O QUE FAZER:
Prossiga com o relato sobre São Paulo, escrevendo a partir da última frase que ele apresenta.

TEXTO EXTRAÍDO:
Conte Sua História de São Paulo: … mas é a minha cidade!

Por Osvaldo Martinez D Andrade

Ouvinte da CBN

Maltratada, cinzenta, com as marquises dos prédios no calçadão do Centro Velho, forradas por papelões, trapos, cobertores e ocupadas por moradores de rua, como único refúgio para se protegerem da chuva, frio, mas é a minha cidade.

Uma cidade que acolhe sonhos ao mesmo tempo que oferece pesadelos, mas é a minha cidade.

Uma cidade que tem um viaduto que não tem chá, mas tem batedores de carteira e de celular e uma rua direita que não é direita, mas é a minha cidade.

Uma cidade que tem a Sé que não é de sede, mas de igreja com sua catedral gótica e bizantina e suas palmeiras imperiais, que chorou pelas diretas já em 1984 e aplaudiu a fuga dos fascistas na revoada dos galinhas verdes, em 1934, mas é a minha cidade.

Uma cidade que prende mais negros do que brancos, mais pobres do que ricos, mais mulheres do que homens, mas é a minha cidade.

Uma cidade que assiste com espanto à terceirização da saúde e educação, numa tabelinha perfeita com o estado incompetente, que aparecem em letras garrafais nas manchetes dos jornais pendurados nos varais das bancas, e na ida para o trabalho dos que ainda têm emprego, diminuem os passos e param para dar uma espiadinha, mas é a minha cidade.

Uma cidade com 6% de desempregados, que assiste ao prefeito e aos nobres vereadores aumentarem a contribuição dos aposentados e não se envergonham de aumentarem ainda mais seus salários, mas é a minha cidade.

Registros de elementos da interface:
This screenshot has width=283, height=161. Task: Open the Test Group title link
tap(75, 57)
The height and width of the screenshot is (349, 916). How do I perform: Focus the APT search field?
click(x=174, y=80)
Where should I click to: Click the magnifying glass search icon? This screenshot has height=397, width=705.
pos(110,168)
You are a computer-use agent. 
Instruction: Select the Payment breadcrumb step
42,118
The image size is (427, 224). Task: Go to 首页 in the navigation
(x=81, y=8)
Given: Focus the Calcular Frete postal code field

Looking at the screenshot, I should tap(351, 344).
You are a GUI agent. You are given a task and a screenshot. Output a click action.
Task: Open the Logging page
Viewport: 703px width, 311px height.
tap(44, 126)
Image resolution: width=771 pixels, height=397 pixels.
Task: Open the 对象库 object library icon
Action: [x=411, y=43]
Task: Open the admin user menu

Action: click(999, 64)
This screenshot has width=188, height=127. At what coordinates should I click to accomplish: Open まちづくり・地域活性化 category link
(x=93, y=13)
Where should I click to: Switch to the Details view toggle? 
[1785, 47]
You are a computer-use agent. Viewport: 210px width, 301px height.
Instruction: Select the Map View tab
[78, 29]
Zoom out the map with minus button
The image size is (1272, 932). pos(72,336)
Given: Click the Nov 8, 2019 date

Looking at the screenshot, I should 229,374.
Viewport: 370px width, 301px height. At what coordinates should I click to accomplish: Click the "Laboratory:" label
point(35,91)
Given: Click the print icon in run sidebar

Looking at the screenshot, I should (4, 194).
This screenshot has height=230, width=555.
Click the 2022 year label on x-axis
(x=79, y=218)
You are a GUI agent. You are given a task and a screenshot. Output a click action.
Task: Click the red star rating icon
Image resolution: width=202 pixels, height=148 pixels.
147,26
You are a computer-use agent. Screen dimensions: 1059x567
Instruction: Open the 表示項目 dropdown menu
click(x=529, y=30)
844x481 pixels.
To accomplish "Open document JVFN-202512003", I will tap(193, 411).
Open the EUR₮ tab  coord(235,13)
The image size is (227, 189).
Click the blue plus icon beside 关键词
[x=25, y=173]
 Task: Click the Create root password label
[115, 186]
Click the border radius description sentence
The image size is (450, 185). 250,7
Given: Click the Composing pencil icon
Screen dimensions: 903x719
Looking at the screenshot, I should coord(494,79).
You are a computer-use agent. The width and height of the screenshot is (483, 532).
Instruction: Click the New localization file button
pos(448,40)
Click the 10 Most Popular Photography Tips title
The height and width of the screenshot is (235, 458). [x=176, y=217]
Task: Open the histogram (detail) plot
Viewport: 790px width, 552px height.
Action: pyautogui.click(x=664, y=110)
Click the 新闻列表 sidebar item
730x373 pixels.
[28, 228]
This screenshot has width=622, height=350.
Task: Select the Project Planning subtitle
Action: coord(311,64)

RESULTADO:
Uma cidade que assiste do sofá a um policial jogar um motoqueiro rio abaixo e a polícia em trajes de guerra jogar bombas e mais bombas, distribuir cassetetes e gás de pimenta em homens, mulheres e crianças, que ousam ter o sonho do barraco próprio, serem retirados à força em um dia chuvoso e sem saberem para onde ir, são empurrados para a rua, e quem se opõe e luta contra essa barbaridade são presos, enquanto os ladrões engravatados continuam sorrindo e morando muito bem, mas é a minha cidade.

Uma cidade onde 6 homens têm a mesma riqueza que 100 milhões de brasileiros juntos, mas é a minha cidade.

Uma cidade que tinha o Bar das Putas que não tem mais putas que consola, mas que fica na Consolação, que mudou para Sujinho e não sei mais o nome que se dá e tem o bar Brahma na São João com a Ipiranga, que nos oferece o chopp Brahma, mas é a minha cidade.

Uma cidade que tem o minhocão do Maluf que mudou de nome, mas precisa ser demolido, e que tem pancadão, funk, pagode, sertanejo que agora é universitário, blues e muito Rock and roll, samba e a campeoníssima Rosas de Ouro, meu tricolor do Morumbi, mas é a minha cidade.

Uma cidade que tem a República da Moóca, berço da luta sindical e popular, da  jornada de trabalho de 8 horas, do fim do trabalho infantil, de salário, saúde, educação e moradia digna para todos, da primeira greve geral no Brasil, do presídio Maria Zélia, o presídio político na época de Getúlio Vargas, a Hospedaria dos Imigrantes que recebeu meu Pai e meus Avós que embarcaram num navio em Portugal, atracaram em Santos, subiram a Serra e ali se alojaram, antes de seguirem para São José do Rio Preto (SP), e tem o Juventus vendido para uma SAF – Sociedade Anônima do Futebol, mas é a Minha Cidade.

Essa é  a cidade que me acolheu quando aqui cheguei recém-formado em 1982, para estudar, trabalhar, morar, ter filhos, viver, continuar sonhando, amando e sendo amado, até a vida me levar.

É a minha cidade, a minha São Paulo de 471 anos, a cidade que era da garoa e não tem mais e agora tem tempestades e inundações e um dia espero, seus espaços públicos sejam ocupados pelos que aqui moram, vivem, sonham e trabalham.

É a minha cidade, a melhor, a maior, a capital cultural da América Latina, que tem de tudo e esperamos que um dia seja de todos.

Meus sonhos irão comigo, até meu calendário acabar. Mas sonhos não morrem e vou continuar sonhando trabalhando e me indignando com as injustiças sociais.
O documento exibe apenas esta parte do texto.